Solved: Re: Automate SAS code to wait for sorted datasets - Page 2

JJP1 · Posted 05-20-2019 02:42 AM

The reason for splitting up for source tables is

1.the source table has 800+ million of records and this table has to join with some other tables and finally create target dataset.

2.initially we tried like doing joining with proc sql and getting the final output.but this takes a long time and it will not be completely processing this ,i will get errors like "insuffcient space".so we decided to split the tables and join or merge in order to complete this whole process with very less time please.

3.main aim to split is to do this whole process with very less time and avoid to get space issues.

Iam really trying to understand what @KurtBremser mentioned in this thread.as i am unable to grasp fully please and i am not sure how can i proceed on this please.sorry to trouble even after so much explanation i am asking like this please.

Would it be possible to help how hash code mentioned below works please and whether it will split please

Patrick · Posted 05-20-2019 02:59 AM

@JJP1

Thank you for explaining the reason for splitting. That helps. And no reason for apologies. I'd say you get that much "resistance" from "us" because we don't want you to go down the wrong rabbit hole.

Nothing will be "very less time" with that big tables but there are potentially ways to combine data from different sources without the need to sort everything physically on disk. What's possible and "best" depends on what you have and what you need.

I believe it would be worth to look into the bigger problem to not solve something that eventually doesn't require solving (like coding for a "split-sort"). For us to give some guidance for the bigger challenge you would need to provide more info like:

1. Name of source tables (assumed all stored as SAS tables, else please specify if any database involved)

2. Number of rows per source table and eventually also the size per table

3. The code of the actual join which you've got working already for lower volumes (so we can understand the join logic)

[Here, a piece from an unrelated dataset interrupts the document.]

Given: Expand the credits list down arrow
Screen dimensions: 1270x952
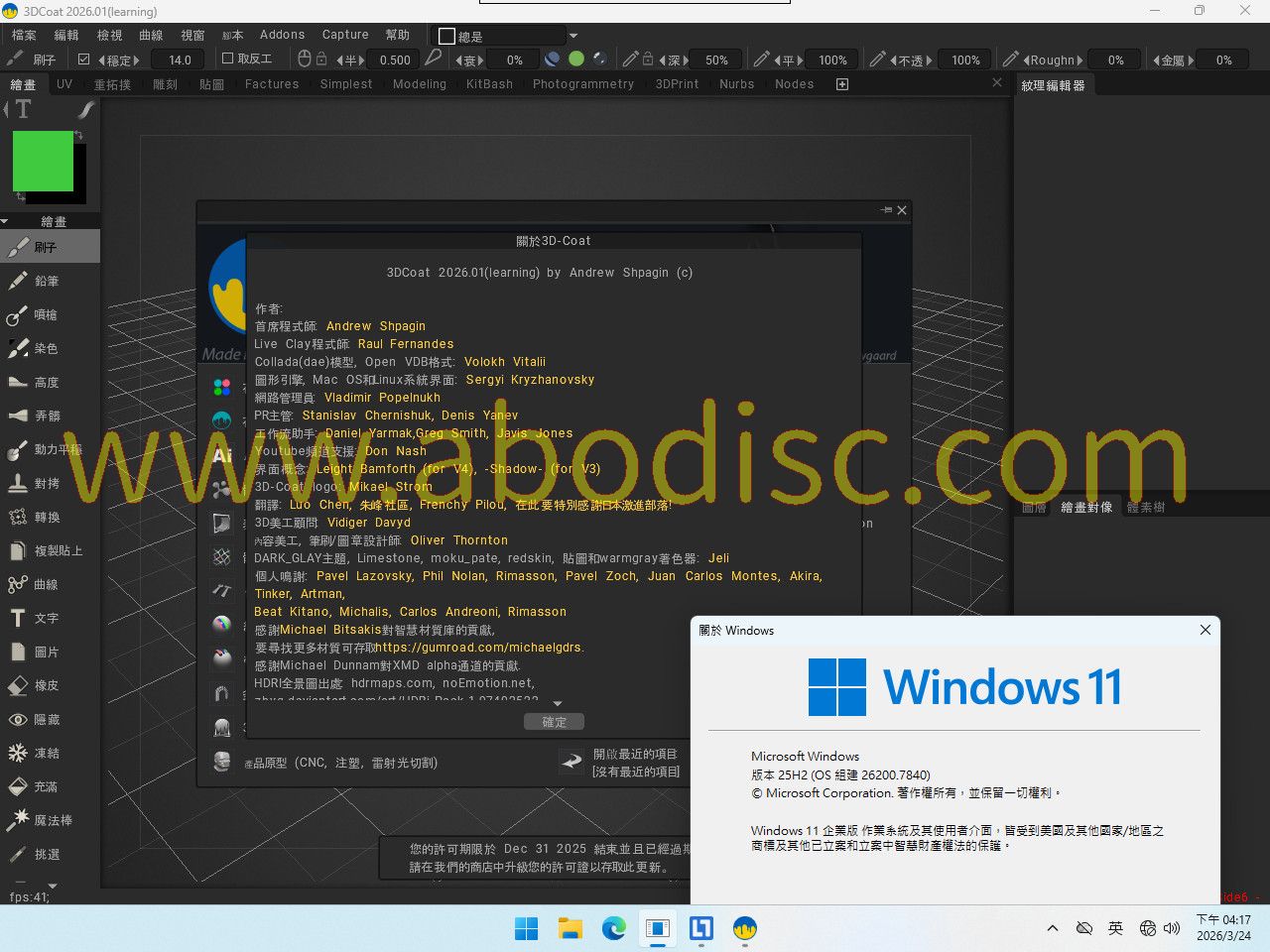Looking at the screenshot, I should coord(557,704).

4. The length of the variables used for joining (so we can estimate memory consumption for any in-memory approach)

5. Is there any need for the resulting target table to be sorted in a specific way for further downstream processing.

JJP1 · Posted 05-20-2019 04:07 AM

Thanks @Kurt_Bremser for kind reponse .

Hi @Patrick ,

please find the details below

1. Name of source tables (assumed all stored as SAS tables, else please specify if any database involved)

All stored as SAS tables

2. Number of rows per source table and eventually also the size per table

Size
Library of Size of
Name Member Name File File
-------------------------------------------------------------

XXX AAA 2GB 1931520K
XXX BBB 102GB 1.0673E8K
XXX CCC 1GB 1445376K
XXX DDD 3GB 2657024K
XXX EEE 1GB 1227008K
XXX FFF 2GB 2466048K

Table_Name Record count
AAA - 22758772
BBB - 8.1021E8
CCC - 28754734
DDD - 27547919
EEE - 24549490
FFF - 24499890

3. The code of the actual join which you've got working already for lower volumes (so we can understand the join logic)

tried joining small tables and placed in one permanent dataset and sorted large dataset and placed in one permanent dataset. and tried merging.but it takes more time and insufficient space issue

code for actual join is

PROC SQL;
   CREATE TABLE joined1 AS 
   SELECT t1.AAAAAAAAAAA, 
          t1.PPPPPPPPPPPP, 
          t1.CCCCCCCCCCCC, 
          t1.DDDDDD, 
          t1.TTTTTTTTTTT, 
          t1.SSSSSSSSS, 
          t1.GGGGGGGGGGGGG, 
          t2.KKKKKKKKKKKK, 
          t2.FFFFFFFFFFFF, 
          t2.YYYYYYYY, 
          t2.RRRRRRR, 
          t2.EEEEEEEEEEEE, 
          t2.UUUUUUUUUUUUU, 
          t2.ZZZZZZZZZZZZZZZZ, 
          t2.LLLLLLLLLLLL, 
          t3.JJJJJJJJJ, 
          t3.NNNNNNNNNNNNNN, 
          t4.OOOOOOOOOOOO, 
          t4.VVVVVVVVVVVV, 
        
      FROM AAA t1
           left JOIN FFF t2 ON (t1.AAAAAAAAAAA = t2.AAAAAAAAAAA)
           left JOIN EEE t3 ON (t2.KKKKKKKKKKKK = t3.KKKKKKKKKKKK)
           left JOIN CCC t4 ON (t3.JJJJJJJJJ = 
          t4.JJJJJJJJJ);
QUIT;

PROC SQL;
   CREATE TABLE joined2 AS 
   SELECT t1.*, 
          t2.YYYYYYYYYYYYYYY, 
          t2.SAMPLE, 
          t2.SAMPLE1, 
          t2.SAMPLE2, 
          t2.SAMPLE3, 
          t2.SAMPLE4, 
          t2.SAMPLE5, 
          t2.SAMPLE6, 
          t2.SAMPLE7, 
          t2.SAMPLE8, 
          t2.SAMPLE9, 
          t2.SAMPLE10
      FROM joined1 t1
           left JOIN DDD t2 ON (t1.OOOOOOOOOOOO = t2.OOOOOOOOOOOO);
QUIT;


proc sort data=xx.BBB out=BBB;(large dataset)
  by YYYYYYYYYYYYYYY QQQQQQQQQQ;
run;
proc sort data=joined2;
  by YYYYYYYYYYYYYYY;
run;
data joined3;
  merge joined2(in=ina) BBB(in=inb);
  by YYYYYYYYYYYYYYY;
  if ina;
run;

4. The length of the variables used for joining (so we can estimate memory consumption for any in-memory approach)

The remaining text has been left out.